When the U.S. House Natural Resources Committee meets in East Millinocket on Wednesday for a field hearing on the proposed North Woods national monument, one side will be notably absent.
Gov. LePage and the four other people scheduled to speak don’t want President Obama to designate a national monument on 87,500 acres of land east of Baxter State Park. Neither do Bruce Poliquin, the Maine congressman who asked for the meeting, or committee Chairman Rob Bishop of Utah, who’s leading it (and who wants to erode or eliminate the president’s authority to protect historic or natural areas as national monuments). Here are a few of the arguments that committee members won’t be hearing.
If the monument is created on land donated by philanthropist Roxanne Quimby, it wouldn’t change how the property is used. Under federal law, the designation would protect the land uses currently allowed by Quimby and the nonprofit foundation Elliotsville Plantation Inc. – including the 33 miles of snowmobile trails and 30,000 acres set aside for hunting on the parcel, Lucas St. Clair, Quimby’s son and Elliotsville president, recently told the Bangor Daily News. A $40 million endowment offered by Elliotsville Plantation would pay operating and management expenses.

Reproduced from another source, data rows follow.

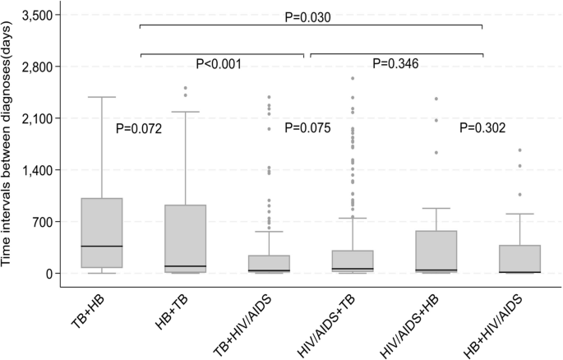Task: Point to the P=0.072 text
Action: [140, 128]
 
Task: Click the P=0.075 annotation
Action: [307, 128]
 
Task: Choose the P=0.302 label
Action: [482, 128]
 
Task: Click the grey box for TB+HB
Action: [102, 233]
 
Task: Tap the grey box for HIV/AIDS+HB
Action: [436, 251]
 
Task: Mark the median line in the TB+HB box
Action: [102, 246]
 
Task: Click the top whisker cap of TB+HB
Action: [102, 97]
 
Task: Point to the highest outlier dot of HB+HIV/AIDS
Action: [519, 150]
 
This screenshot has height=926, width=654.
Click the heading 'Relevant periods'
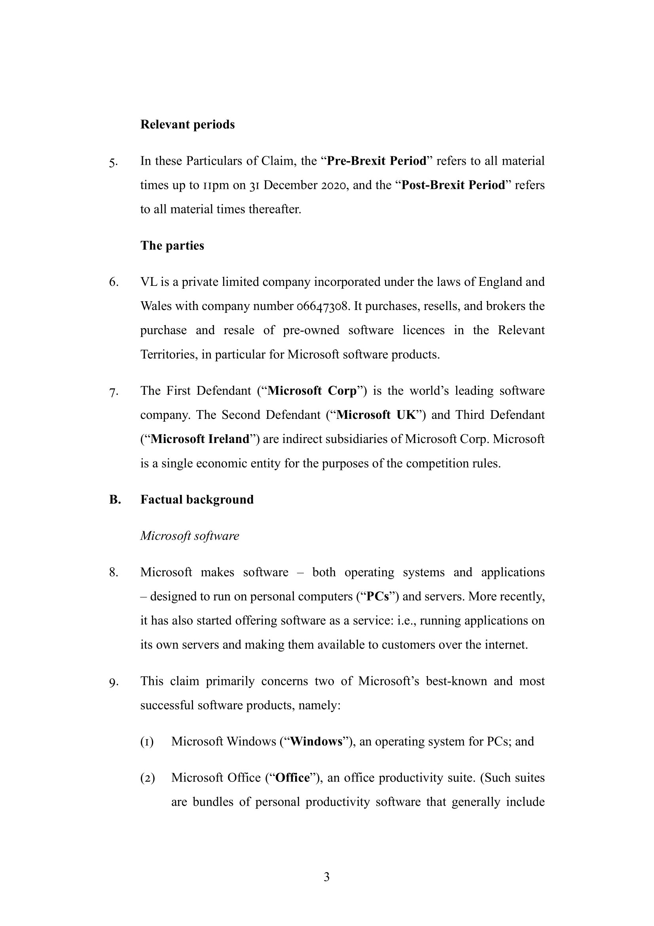tap(188, 125)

If the monument isn’t created, the property would remain open space. Given that the foundation’s mission is conservation, there’s no chance that the land would be developed or sold for home sites.

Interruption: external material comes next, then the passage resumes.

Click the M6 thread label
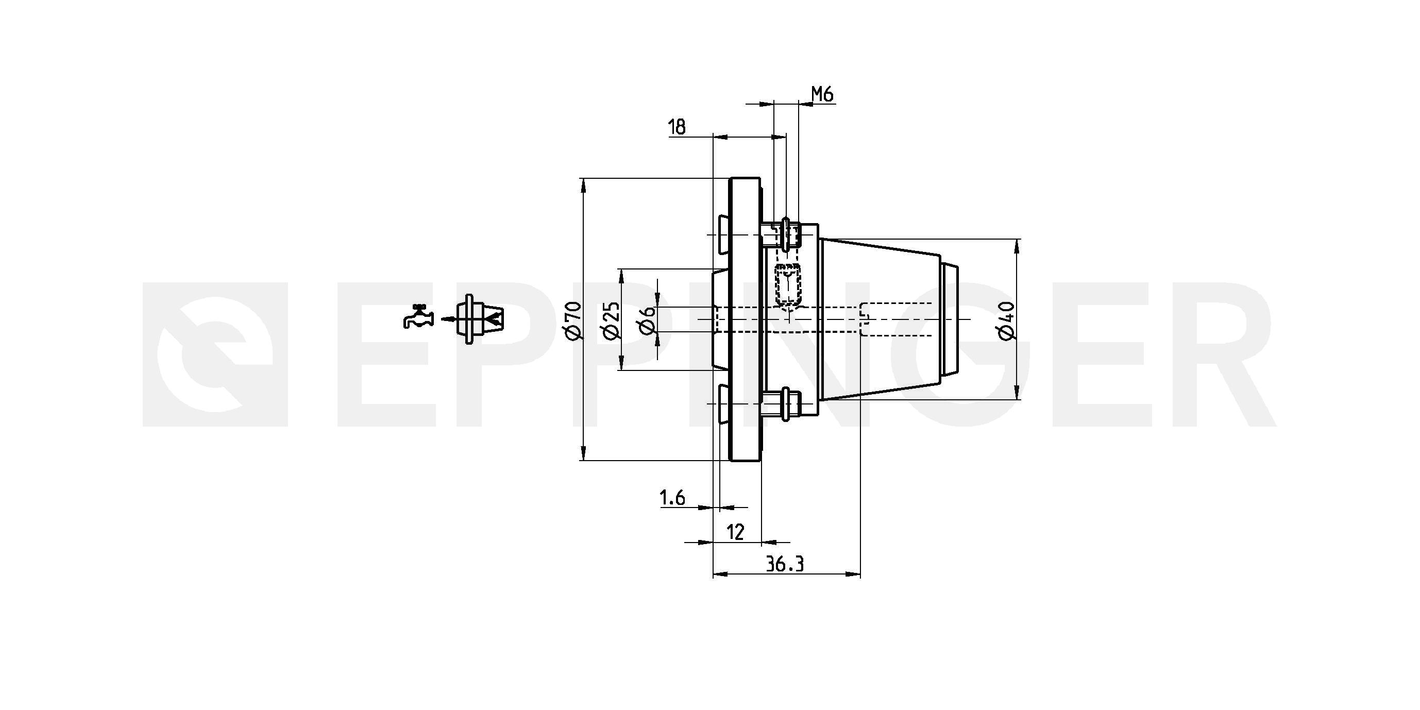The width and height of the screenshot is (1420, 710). pyautogui.click(x=822, y=95)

Making the land a national monument would also create jobs, bringing much-needed diversity to the economy of Maine’s Katahdin region. For generations, the prosperity of the area has been linked to the prosperity of the forest products industry – which is good news only when the industry is thriving.

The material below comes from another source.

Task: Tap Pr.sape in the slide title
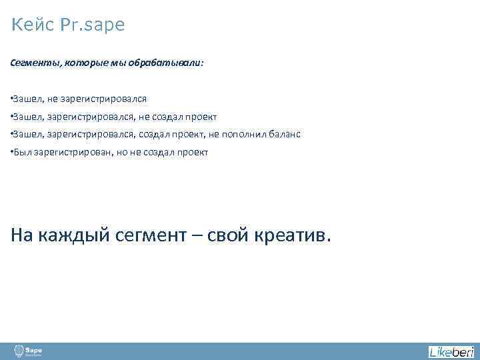[92, 26]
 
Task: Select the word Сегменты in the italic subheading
[33, 63]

“Once we had businesses that catered to working folks with good incomes; now we have emergency food pantries and thrift stores,” third-generation Millinocket native Gail Fanjoy, head of the Katahdin Area Chamber of Commerce, wrote in a recent Press Herald op-ed. Communities where mills have closed are struggling to pay for basic services and cutting back municipal and school offerings, and property taxes are soaring.
The national monument proposal raises valid issues, and the public deserves a chance to offer their input. That’s why over 1,000 Maine residents and local officials presented their views May 16 at U.S. Sen. Angus King’s meetings in Orono and East Millinocket with National Park Service Director Jonathan Jarvis.
Wednesday’s field hearing has been touted as an opportunity for those in the area to voice their concerns. But it seems to us that if the House Natural Resources Committee were really interested in hearing from the public, they’d be willing to listen to people other than the monument’s opponents.